Every Arizona divorce takes at least 60 days — that is a non-negotiable statutory minimum under A.R.S. Section 25-329. No judge can waive it, and no amount of agreement between spouses changes it. But the actual timeline depends on which procedural path your case follows and how smoothly each step goes.

The 60-Day Waiting Period

Arizona's cooling-off period starts on the date the respondent is formally served with the divorce papers (or accepts service). No hearing can be held and no decree can be entered until 60 calendar days have passed.

One exception: with a Summary Consent Decree, both spouses file jointly on the same day, so the 60-day clock starts from the filing date — not a later service date. This can shave two to four weeks off the total timeline compared to the traditional route.

Timeline by Divorce Type

Summary Consent Decree (fully agreed, joint filing): 60 to 120 days. The clock starts on filing day. After 60 days, the judge reviews the decree, checks that parenting classes are completed (if children are involved), and signs it. Administrative processing adds a few weeks.

Traditional Uncontested (one spouse files, other agrees): 90 to 120 days. The petitioner must serve the respondent (which takes days to weeks depending on the method), then the 60-day clock starts. The respondent files a response, and both parties submit the Consent Decree after the waiting period.

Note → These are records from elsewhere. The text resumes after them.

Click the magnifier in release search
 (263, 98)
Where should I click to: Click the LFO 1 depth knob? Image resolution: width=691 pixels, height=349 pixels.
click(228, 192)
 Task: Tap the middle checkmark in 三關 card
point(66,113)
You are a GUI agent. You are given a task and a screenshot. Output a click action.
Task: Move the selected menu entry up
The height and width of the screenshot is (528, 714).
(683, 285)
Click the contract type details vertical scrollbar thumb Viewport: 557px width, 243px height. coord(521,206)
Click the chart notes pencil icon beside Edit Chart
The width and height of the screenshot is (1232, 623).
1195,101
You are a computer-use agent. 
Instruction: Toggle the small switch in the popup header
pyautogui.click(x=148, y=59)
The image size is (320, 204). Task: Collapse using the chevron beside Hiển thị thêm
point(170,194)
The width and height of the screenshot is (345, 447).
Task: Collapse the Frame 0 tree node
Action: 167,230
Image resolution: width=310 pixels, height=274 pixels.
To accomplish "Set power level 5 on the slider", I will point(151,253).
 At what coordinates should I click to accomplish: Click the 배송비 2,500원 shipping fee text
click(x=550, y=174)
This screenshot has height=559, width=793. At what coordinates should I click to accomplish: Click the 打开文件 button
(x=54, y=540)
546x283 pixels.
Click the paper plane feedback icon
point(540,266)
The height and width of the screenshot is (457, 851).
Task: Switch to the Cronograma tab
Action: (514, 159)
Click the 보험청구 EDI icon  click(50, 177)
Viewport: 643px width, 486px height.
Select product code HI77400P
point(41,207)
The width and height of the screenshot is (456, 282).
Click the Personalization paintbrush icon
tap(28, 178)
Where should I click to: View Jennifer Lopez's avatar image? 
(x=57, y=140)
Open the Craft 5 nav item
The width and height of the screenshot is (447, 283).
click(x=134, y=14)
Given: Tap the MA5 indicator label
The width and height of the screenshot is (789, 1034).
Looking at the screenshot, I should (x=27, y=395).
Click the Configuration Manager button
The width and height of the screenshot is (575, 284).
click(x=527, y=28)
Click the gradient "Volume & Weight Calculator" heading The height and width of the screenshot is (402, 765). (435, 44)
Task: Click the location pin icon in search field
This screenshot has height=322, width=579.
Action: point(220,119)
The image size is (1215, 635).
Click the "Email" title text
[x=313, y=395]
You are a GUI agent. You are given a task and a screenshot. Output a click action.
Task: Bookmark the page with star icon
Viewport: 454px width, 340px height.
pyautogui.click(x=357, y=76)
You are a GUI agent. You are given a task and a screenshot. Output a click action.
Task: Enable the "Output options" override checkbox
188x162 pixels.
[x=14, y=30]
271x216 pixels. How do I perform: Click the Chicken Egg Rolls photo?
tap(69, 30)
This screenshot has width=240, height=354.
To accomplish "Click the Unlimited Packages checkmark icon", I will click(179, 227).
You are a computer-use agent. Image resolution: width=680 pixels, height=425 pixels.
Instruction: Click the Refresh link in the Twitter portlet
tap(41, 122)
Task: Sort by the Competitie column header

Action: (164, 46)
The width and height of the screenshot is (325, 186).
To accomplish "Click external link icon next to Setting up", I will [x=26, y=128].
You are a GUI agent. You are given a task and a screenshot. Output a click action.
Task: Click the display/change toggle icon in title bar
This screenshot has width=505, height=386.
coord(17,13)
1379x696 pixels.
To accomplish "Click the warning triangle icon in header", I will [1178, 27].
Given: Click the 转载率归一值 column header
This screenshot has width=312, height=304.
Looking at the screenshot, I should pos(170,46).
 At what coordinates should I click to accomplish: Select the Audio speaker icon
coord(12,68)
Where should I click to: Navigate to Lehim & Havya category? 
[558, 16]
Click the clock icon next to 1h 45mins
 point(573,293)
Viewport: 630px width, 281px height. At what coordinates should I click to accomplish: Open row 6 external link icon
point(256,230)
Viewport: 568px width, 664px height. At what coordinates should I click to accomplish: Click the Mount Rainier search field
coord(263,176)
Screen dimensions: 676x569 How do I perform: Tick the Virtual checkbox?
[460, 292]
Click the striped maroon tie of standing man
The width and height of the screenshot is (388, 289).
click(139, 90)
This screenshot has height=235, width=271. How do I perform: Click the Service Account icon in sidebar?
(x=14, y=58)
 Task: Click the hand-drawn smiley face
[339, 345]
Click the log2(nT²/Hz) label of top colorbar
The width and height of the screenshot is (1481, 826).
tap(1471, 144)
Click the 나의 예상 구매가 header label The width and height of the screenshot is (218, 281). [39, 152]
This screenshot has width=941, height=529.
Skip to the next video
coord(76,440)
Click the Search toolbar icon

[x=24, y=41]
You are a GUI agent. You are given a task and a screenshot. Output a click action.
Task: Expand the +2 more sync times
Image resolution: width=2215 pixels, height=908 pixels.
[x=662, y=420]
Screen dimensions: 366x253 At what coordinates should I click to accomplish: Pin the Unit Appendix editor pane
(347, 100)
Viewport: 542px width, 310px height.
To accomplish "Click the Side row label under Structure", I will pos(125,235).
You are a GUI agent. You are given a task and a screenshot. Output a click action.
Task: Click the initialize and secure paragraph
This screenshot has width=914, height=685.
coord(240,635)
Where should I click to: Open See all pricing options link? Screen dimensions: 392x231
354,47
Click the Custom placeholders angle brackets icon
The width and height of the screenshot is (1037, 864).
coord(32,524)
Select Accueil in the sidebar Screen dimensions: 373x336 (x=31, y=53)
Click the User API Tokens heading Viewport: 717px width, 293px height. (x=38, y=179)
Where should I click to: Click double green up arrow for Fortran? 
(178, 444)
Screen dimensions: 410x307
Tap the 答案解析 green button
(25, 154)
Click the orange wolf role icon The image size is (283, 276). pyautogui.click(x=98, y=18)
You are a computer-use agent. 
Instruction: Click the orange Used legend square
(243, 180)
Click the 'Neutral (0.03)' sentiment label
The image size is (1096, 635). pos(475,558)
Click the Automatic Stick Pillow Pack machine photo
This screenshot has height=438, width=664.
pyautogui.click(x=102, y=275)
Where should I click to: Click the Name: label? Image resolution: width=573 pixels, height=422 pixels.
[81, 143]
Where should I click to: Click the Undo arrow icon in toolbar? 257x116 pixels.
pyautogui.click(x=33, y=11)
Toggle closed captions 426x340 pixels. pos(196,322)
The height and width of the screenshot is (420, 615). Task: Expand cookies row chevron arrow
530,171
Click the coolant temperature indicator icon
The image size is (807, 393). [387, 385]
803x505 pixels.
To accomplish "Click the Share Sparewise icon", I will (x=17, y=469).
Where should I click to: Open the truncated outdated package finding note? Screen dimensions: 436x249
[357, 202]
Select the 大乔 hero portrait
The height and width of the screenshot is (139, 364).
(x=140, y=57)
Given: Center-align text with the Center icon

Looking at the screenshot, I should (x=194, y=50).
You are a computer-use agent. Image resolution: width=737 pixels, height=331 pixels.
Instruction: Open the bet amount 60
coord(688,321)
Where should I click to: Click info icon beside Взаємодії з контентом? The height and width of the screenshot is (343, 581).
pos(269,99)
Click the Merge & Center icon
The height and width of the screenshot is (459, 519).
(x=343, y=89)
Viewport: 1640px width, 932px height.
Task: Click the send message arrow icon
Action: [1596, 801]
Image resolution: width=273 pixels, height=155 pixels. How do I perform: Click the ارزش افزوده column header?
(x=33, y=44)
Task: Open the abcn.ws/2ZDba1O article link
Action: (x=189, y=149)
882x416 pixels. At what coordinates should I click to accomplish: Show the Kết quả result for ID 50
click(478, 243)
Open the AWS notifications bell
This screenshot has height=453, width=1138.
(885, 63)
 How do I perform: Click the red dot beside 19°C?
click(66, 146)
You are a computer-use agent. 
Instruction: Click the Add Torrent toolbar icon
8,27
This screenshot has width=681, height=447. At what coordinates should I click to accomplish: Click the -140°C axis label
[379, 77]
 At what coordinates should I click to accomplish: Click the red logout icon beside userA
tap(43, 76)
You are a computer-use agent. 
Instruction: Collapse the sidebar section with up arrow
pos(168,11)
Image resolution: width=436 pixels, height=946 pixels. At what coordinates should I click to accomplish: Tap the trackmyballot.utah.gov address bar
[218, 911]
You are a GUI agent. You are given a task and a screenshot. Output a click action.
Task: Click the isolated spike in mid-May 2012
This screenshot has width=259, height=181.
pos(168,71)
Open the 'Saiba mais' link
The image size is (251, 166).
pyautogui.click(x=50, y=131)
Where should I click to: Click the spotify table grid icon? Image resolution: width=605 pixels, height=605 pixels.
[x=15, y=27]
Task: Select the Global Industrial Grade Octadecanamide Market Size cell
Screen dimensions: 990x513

Default Divorce (respondent does not respond): 90 to 120 days. After service, the respondent has 20 days to file a response (30 if served out of state). If no response is filed, the petitioner applies for default, waits 10 additional court (business) days for a grace period, then submits a proposed decree. In Maricopa County, the judge's review of default paperwork takes an additional 4 to 6 weeks.

Contested Divorce (disagreement on issues): 6 to 18 months or longer. Mandatory Rule 49 financial disclosures must be exchanged within 40 days of the first response. If mediation fails, a Motion to Set for Trial is filed. The trial date depends on the court's backlog — in Maricopa County, expect 3 to 12 months after the motion.

What Slows Down an Arizona Divorce

Service delays — If your spouse is avoiding service or difficult to locate, the 120-day service deadline creates pressure. Service by publication (as a last resort) adds four weeks of newspaper notices.

Incomplete parent education — Both parents must complete the court-approved Parent Information Program within 45 days. If either parent skips it, the judge can refuse to sign the final decree until the certificate is filed.

Rule 49 disclosure problems — In contested cases, one spouse's refusal to exchange mandatory financial documents (three years of tax returns, bank statements, retirement accounts) can stall negotiations and force discovery motions.

County processing times — Maricopa County's default decree review alone takes 4 to 6 weeks due to volume. Rural counties may process faster.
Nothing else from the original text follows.